At ZSky AI, we offer 50 free AI image generations per day without requiring users to create an account. This creates a fascinating engineering challenge: how do you enforce per-user rate limits when you don't know who the user is?
This article walks through our approach, the alternatives we considered, and the practical code patterns that make it work.
Why No Authentication?
Before diving into the technical solution, let's address the obvious question: why not just require signup?
We tested both approaches with real traffic:
| Metric | With Signup Wall | Without Signup Wall |
|---|---|---|
| Visitor → First Generation | 12% | 67% |
| First Generation → Paid Conversion | 4.2% | 3.1% |
| Net Paid Conversion (Visitor → Paid) | 0.50% | 2.08% |
Removing the signup wall 4x'd our effective conversion rate. People who experience the product first are more likely to pay for it later. The authentication barrier kills more revenue than abuse costs.
The Problem Space
Without authentication, we need to answer one question for every request: "Has this specific human used more than 50 generations today?"
This seems simple until you consider the edge cases:
- Multiple users behind a corporate NAT (same IP, different people)
- Users clearing cookies (resetting their count)
- VPN users (changing IP addresses)
- Bot traffic (automated scraping of generations)
- Privacy-conscious users blocking fingerprinting
- Multiple devices per user (phone + laptop)
No single signal perfectly identifies an anonymous user.
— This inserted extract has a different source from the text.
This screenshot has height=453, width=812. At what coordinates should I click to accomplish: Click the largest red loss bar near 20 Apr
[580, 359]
Our approach uses multiple signals weighted by reliability.
The Multi-Signal Identity System
Signal 1: IP Address
The most obvious identifier, but also the least reliable on its own.
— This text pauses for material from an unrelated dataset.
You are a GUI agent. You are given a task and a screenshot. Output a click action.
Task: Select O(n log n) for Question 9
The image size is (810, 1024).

def get_ip_signal(request):
"""Extract the real client IP, handling proxies."""
# Trust Cloudflare's CF-Connecting-IP header
cf_ip = request.headers.get('CF-Connecting-IP')
if cf_ip:
return cf_ip
# Fallback to X-Forwarded-For (first IP in chain)
xff = request.headers.get('X-Forwarded-For')
if xff:
return xff.split(',')[0].strip()
return request.remote_addr
Reliability: Medium. Works well for residential users but fails for shared networks (offices, universities, mobile carriers using CGNAT).
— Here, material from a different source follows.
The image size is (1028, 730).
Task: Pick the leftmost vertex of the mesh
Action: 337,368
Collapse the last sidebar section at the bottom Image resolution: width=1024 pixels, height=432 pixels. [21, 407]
Weight in our scoring: 30%
Signal 2: Browser Fingerprint
We compute a lightweight fingerprint from browser characteristics. We deliberately avoid invasive tracking — no canvas fingerprinting of rendered images, no WebGL renderer detection, no audio context fingerprinting.
// Client-side fingerprint computation
function computeFingerprint() {
const signals = [
screen.width,
screen.height,
screen.colorDepth,
navigator.language,
navigator.platform,
Intl.DateTimeFormat().resolvedOptions().timeZone,
navigator.hardwareConcurrency || 'unknown',
// Font detection via CSS measurement (no canvas)
detectFontSet(['Arial', 'Helvetica', 'Courier', 'Georgia', 'Verdana'])
];
return sha256(signals.join('|'));
}
The fingerprint is hashed client-side and sent as a header. We never see the raw signals — only the hash.
Reliability: Medium-high. Unique enough to distinguish most users, but can collide for users with identical system configurations.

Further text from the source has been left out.